The line containing "Screen dimensions: 1512x802" marks the end: write out exactly every line from the first line of the data below through that line, and only those.

•••

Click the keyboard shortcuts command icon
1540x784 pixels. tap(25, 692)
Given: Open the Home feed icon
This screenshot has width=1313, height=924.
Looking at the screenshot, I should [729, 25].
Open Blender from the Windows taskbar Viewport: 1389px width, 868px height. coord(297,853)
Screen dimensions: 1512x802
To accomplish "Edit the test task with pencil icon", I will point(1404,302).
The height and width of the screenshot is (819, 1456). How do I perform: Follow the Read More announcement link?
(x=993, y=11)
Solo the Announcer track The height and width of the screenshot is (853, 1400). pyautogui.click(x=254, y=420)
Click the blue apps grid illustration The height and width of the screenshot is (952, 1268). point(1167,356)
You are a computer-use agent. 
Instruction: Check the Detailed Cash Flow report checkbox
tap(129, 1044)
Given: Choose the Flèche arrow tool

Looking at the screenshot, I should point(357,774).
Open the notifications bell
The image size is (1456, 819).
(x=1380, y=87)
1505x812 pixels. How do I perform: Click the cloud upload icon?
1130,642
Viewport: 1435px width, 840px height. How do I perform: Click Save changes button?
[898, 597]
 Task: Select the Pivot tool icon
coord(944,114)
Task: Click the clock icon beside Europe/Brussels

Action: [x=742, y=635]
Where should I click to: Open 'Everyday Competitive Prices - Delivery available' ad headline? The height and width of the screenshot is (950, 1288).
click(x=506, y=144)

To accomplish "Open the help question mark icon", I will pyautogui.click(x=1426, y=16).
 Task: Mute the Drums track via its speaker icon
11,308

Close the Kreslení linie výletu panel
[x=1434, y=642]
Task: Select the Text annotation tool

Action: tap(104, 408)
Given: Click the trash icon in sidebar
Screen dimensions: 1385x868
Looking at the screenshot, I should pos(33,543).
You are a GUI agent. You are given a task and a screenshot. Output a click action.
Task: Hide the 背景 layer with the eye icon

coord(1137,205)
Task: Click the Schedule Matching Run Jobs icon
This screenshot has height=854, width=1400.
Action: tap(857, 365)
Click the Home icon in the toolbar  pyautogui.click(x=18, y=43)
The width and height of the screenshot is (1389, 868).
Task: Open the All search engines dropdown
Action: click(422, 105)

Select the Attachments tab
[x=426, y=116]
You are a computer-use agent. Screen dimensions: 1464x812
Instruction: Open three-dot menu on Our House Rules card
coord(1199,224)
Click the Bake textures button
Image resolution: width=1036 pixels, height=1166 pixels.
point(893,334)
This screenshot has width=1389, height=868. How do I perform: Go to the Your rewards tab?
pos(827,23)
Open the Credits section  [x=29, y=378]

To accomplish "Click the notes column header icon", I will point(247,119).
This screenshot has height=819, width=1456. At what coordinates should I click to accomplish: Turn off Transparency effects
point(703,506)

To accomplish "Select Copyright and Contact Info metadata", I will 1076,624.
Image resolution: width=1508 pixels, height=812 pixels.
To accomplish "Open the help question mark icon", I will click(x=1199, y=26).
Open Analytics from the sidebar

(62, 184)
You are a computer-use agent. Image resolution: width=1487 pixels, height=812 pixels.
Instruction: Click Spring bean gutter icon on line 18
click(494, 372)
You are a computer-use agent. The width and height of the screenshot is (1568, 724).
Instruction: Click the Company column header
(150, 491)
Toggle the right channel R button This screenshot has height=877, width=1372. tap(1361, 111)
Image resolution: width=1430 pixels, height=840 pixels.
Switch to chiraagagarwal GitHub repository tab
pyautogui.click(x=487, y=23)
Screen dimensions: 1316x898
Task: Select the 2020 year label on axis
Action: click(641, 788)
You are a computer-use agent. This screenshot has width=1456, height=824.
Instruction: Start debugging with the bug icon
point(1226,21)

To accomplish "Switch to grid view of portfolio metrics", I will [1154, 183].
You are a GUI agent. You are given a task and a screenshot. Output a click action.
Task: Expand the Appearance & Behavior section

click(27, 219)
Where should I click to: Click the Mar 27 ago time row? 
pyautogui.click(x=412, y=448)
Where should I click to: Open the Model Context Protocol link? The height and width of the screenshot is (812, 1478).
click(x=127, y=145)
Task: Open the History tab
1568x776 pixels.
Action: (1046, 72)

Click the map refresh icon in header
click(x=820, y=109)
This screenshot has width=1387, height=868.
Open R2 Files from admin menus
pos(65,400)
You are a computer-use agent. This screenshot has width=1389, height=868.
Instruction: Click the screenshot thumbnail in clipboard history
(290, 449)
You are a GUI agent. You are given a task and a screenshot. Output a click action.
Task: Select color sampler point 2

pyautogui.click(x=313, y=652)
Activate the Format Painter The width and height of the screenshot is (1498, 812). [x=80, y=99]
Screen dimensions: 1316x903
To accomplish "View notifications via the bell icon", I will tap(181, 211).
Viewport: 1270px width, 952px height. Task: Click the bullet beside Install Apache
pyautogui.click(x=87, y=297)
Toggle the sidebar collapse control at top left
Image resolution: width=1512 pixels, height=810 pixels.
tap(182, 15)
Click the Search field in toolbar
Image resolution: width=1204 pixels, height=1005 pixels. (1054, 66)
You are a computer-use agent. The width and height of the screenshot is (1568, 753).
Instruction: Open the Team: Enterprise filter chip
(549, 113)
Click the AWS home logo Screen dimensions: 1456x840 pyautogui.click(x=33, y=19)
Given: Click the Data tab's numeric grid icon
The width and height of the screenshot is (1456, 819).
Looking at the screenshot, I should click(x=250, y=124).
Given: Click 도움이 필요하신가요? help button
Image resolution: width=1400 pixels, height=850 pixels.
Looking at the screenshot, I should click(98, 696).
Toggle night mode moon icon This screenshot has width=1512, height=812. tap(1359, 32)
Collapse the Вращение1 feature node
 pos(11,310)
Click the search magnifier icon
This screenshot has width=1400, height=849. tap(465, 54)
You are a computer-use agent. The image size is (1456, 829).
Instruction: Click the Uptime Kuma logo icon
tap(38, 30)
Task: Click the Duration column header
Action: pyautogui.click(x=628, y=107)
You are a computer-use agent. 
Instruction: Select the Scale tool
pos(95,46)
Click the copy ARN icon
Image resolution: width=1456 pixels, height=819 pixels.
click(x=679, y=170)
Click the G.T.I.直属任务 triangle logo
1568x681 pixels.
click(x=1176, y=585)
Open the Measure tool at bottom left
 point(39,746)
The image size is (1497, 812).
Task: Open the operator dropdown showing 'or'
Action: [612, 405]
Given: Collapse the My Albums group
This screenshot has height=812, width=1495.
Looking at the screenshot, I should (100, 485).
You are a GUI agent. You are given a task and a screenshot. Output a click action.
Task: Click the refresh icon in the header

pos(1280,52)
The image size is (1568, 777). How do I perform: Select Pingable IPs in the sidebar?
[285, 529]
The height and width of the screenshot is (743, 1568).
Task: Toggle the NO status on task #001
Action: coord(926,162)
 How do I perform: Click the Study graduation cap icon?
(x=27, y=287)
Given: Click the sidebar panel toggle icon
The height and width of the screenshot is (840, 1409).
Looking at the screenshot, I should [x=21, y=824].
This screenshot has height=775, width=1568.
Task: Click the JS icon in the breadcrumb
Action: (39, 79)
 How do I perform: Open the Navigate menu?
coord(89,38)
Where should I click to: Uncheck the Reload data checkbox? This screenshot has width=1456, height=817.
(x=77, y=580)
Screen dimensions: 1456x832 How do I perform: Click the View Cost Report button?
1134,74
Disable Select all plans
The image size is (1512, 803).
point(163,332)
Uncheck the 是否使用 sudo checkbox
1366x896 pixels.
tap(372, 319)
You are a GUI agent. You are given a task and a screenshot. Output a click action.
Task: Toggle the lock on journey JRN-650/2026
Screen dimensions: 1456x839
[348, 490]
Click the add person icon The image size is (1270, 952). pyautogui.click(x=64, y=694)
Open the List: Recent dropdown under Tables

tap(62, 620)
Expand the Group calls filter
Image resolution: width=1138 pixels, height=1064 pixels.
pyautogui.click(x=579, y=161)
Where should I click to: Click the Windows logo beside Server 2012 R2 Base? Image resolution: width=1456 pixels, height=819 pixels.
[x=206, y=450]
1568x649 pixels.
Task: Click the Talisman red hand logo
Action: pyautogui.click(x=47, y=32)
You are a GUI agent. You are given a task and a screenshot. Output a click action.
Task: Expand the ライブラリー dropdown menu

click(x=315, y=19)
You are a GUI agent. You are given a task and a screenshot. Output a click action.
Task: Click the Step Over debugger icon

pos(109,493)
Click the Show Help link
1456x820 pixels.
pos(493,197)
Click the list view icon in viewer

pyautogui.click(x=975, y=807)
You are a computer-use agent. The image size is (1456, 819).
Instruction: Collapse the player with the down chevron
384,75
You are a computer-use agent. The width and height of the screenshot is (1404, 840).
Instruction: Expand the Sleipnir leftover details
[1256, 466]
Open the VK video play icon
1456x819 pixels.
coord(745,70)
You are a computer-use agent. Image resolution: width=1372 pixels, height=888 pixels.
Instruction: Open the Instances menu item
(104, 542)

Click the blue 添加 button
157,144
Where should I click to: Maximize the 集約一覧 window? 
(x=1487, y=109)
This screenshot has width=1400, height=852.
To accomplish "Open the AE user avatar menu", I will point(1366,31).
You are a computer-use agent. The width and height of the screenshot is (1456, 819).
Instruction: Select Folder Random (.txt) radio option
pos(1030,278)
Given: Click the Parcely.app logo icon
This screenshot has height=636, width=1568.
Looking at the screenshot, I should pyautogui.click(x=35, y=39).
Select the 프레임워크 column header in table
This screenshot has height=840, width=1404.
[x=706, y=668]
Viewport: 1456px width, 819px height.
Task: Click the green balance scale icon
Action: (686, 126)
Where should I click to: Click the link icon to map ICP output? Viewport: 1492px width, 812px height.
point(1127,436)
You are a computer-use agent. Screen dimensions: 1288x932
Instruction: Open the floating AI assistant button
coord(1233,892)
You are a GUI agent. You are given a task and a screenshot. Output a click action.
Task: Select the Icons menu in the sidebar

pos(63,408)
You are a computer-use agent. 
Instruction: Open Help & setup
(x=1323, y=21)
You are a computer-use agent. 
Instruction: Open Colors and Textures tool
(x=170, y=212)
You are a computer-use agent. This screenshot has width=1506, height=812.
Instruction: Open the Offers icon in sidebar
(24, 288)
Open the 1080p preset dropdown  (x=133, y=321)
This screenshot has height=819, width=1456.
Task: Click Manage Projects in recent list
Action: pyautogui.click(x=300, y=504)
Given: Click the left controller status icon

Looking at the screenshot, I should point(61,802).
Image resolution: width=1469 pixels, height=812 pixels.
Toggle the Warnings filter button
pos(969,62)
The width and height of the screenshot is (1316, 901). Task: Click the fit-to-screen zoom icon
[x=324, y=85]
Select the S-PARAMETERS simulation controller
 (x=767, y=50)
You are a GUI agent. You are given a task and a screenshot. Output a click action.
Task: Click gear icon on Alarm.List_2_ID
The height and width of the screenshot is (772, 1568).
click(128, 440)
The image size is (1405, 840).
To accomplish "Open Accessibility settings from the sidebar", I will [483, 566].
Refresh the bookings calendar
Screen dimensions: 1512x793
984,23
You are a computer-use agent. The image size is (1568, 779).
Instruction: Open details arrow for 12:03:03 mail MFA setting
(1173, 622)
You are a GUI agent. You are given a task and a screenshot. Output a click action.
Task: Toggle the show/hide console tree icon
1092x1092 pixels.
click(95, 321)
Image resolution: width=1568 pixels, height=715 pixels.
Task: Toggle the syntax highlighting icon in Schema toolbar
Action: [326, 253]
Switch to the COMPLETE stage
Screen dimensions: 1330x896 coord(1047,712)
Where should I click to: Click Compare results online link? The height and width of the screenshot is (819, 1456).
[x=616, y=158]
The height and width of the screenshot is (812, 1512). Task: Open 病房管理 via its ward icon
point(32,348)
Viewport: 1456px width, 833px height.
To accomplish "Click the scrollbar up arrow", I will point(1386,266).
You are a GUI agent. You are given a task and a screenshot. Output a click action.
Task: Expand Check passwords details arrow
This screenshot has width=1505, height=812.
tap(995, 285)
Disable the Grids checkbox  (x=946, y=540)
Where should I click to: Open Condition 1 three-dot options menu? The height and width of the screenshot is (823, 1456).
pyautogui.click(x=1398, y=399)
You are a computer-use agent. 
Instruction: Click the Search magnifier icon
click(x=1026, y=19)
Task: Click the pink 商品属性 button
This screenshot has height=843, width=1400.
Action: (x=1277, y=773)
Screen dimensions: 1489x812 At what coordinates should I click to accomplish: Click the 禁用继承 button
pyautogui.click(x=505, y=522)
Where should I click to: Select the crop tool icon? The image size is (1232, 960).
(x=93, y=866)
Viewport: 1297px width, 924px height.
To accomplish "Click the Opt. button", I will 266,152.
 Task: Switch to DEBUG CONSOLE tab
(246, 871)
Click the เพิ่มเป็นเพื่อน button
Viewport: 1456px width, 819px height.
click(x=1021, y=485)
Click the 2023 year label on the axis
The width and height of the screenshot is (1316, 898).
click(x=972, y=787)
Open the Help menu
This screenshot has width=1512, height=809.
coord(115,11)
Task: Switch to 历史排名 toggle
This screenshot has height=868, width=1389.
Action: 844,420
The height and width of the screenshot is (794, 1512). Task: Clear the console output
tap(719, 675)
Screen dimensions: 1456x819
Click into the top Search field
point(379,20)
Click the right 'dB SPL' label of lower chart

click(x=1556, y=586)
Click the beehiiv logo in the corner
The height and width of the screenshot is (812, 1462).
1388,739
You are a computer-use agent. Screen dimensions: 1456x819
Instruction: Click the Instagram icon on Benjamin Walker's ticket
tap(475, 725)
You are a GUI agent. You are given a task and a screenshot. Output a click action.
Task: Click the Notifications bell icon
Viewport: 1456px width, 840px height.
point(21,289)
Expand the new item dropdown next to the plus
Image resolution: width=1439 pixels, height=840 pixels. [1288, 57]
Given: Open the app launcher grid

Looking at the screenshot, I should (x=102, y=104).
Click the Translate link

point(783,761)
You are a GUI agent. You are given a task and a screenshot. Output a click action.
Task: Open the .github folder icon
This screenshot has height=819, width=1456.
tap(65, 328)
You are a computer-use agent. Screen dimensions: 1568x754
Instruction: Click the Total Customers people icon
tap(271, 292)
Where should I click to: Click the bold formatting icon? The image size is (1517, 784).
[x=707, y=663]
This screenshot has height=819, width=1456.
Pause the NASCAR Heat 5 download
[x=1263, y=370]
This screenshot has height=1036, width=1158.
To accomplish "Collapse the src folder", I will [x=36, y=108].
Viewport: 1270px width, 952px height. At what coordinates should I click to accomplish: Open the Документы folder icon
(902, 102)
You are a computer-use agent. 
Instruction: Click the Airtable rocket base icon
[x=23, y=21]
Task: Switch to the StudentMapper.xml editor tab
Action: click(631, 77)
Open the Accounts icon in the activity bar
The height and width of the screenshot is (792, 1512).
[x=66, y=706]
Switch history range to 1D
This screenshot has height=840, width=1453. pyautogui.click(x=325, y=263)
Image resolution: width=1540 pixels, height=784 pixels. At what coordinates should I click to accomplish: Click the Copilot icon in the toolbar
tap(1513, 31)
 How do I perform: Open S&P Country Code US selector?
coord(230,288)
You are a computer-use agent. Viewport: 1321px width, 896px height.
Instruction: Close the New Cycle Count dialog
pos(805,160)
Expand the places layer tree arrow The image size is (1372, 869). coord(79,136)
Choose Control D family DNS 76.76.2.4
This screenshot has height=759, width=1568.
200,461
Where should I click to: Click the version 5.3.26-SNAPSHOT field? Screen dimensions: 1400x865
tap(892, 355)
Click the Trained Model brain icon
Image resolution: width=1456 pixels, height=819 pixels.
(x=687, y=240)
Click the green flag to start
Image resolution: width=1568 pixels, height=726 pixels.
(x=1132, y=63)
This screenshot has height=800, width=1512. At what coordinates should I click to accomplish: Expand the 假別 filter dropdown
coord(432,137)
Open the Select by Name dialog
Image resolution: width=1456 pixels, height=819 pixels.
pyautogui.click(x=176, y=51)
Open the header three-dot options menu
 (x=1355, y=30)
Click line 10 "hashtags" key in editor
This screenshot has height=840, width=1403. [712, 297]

•••

| SOLVED PROBLEM |
Click the keyboard shortcuts command icon
1540x784 pixels. tap(25, 692)
Given: Open the Home feed icon
This screenshot has width=1313, height=924.
Looking at the screenshot, I should [729, 25].
Open Blender from the Windows taskbar Viewport: 1389px width, 868px height. coord(297,853)
Screen dimensions: 1512x802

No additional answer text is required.